BERT is just a single text diffusion step

(nathan.rs)

454 points nathan-barry | 2 comments | 20 Oct 25 14:31 UTC | HN request time: 0s | source

Show context

kibwen ◴[20 Oct 25 15:52 UTC] No.45645307[source]▶

To me, the diffusion-based approach "feels" more akin to whats going on in an animal brain than the token-at-a-time approach of the in-vogue LLMs. Speaking for myself, I don't generate words one a time based on previously spoken words; I start by having some fuzzy idea in my head and the challenge is in serializing it into language coherently.

replies(14): >>45645350 #>>45645383 #>>45645401 #>>45645402 #>>45645509 #>>45645523 #>>45645607 #>>45645665 #>>45645670 #>>45645891 #>>45645973 #>>45647491 #>>45648578 #>>45652892 #

crubier ◴[20 Oct 25 15:58 UTC] No.45645401[source]▶

>>45645307 #

You 100% do pronounce or write words one at a time sequentially.

But before starting your sentence, you internally formulate the gist of the sentence you're going to say.

Which is exactly what happens in LLMs latent space too before they start outputting the first token.

replies(5): >>45645466 #>>45645546 #>>45645695 #>>45645968 #>>45646205 #

taeric ◴[20 Oct 25 16:10 UTC] No.45645546[source]▶

>>45645401 #

I'm curious what makes you so confident on this? I confess I expect that people are often far more cognizant of the last thing that the they want to say when they start?

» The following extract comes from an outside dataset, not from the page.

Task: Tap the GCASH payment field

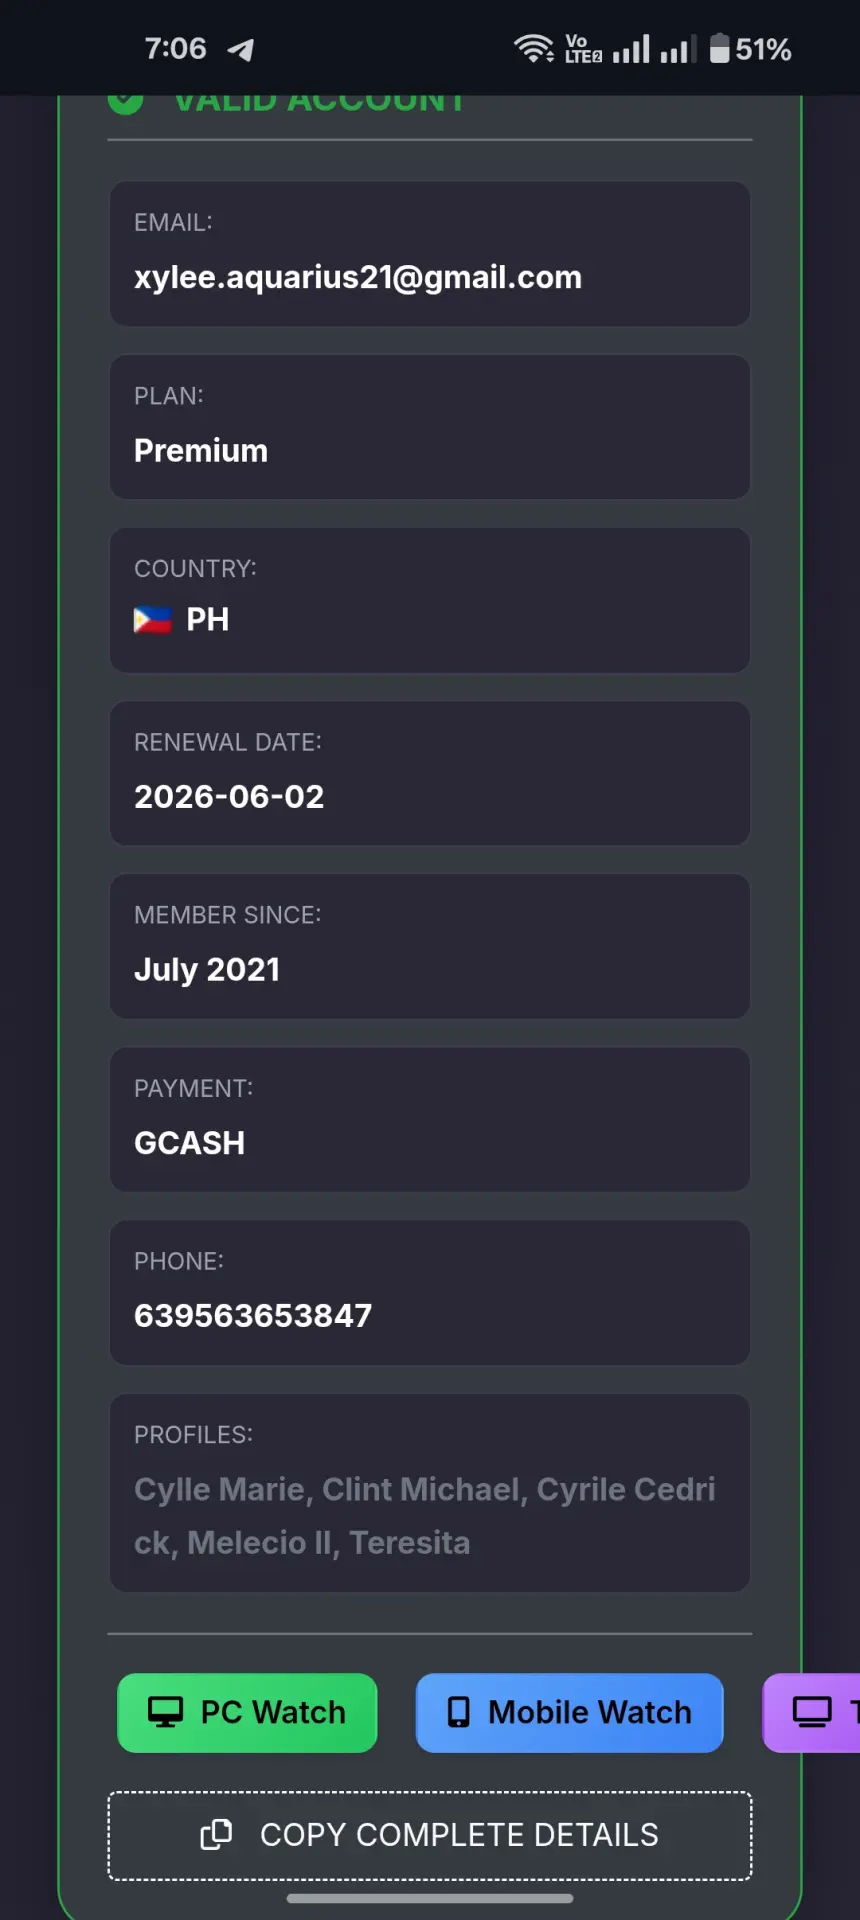Action: tap(430, 1119)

I don't think you do a random walk through the words of a sentence as you conceive it. But it is hard not to think people don't center themes and moods in their mind as they compose their thoughts into sentences.

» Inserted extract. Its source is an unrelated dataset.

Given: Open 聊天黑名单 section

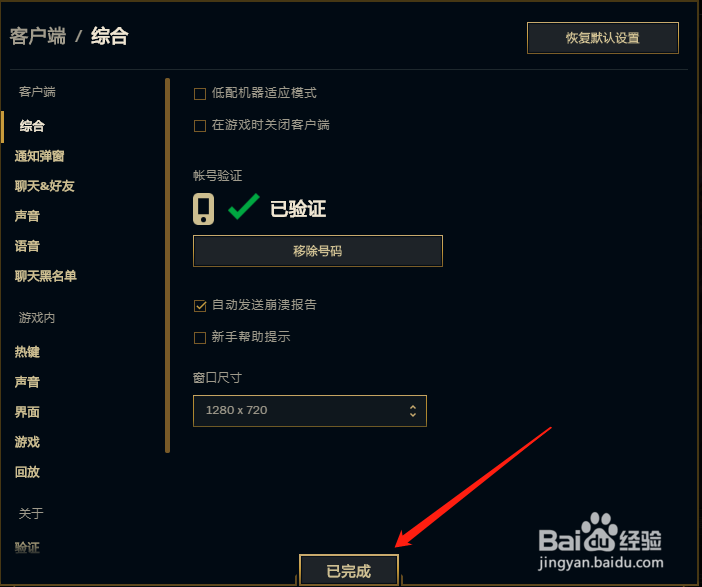Looking at the screenshot, I should pos(46,276).
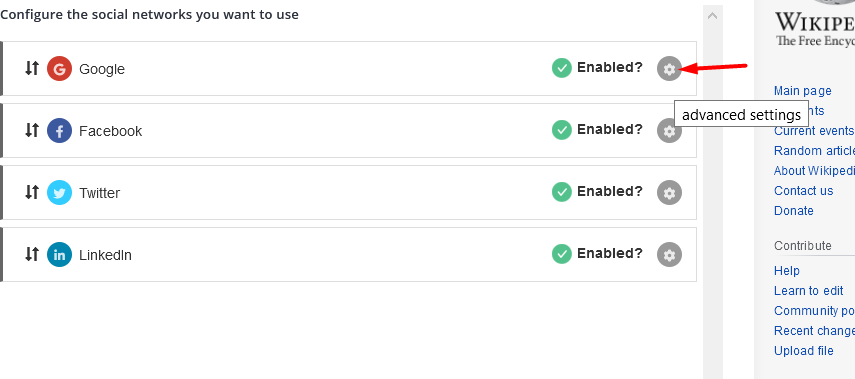Toggle Facebook enabled green checkmark

click(561, 130)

Similarly, have you ever looked into how actors learn their lines? It is often in a way that is a lot closer to a diffusion than token at a time.

replies(7): >>45645580 #>>45645621 #>>45646119 #>>45646153 #>>45646165 #>>45647044 #>>45647828 #

refulgentis ◴[20 Oct 25 16:16 UTC] No.45645621{3}[source]▶

>>45645546 #

It's just too far of an analogy, it starts in the familiar SWE tarpit of human brain = lim(n matmuls) as n => infinity.

Then, glorifies wrestling in said tarpit: how do people actually compose sentences? Is an LLM thinking or writing? Can you look into how actors memorize lines before responding?

Error beyond the tarpit is, these are all ineffable questions that assume a singular answer to an underspecified question across many bags of sentient meat.

Taking a step back to the start, we're wondering:

Do LLMs plan for token N + X, while purely working to output token N?

TL;DR: yes.

via https://www.anthropic.com/research/tracing-thoughts-language....

Clear quick example they have is, ask it to write a poem, get state at end of line 1, scramble the feature that looks ahead to end of line 2's rhyme.

replies(1): >>45646235 #

jsrozner ◴[20 Oct 25 17:00 UTC] No.45646235{4}[source]▶

>>45645621 #

Let's just not call it planning.

In order to model poetry autoregressively, you're going to need a variable that captures rhyme scheme. At the point where you've ended the first line, the model needs to keep track of the rhyme that was used, just like it does for something like coreference resolution.

I don't think that the mentioned paper shows that the model engages in a preplanning phase in which it plans the rhyme that will come. In fact such would be impossible. Model state is present only in so-far-generated text. It is only after the model has found itself in a poetry generating context and has also selected the first line-ending word, that a rhyme scheme "emerges" as a variable. (Now yes, as you increase the posterior probability of 'being in a poem' given context so far, you would expect that you also increase the probability of the rhyme-scheme variable's existing.)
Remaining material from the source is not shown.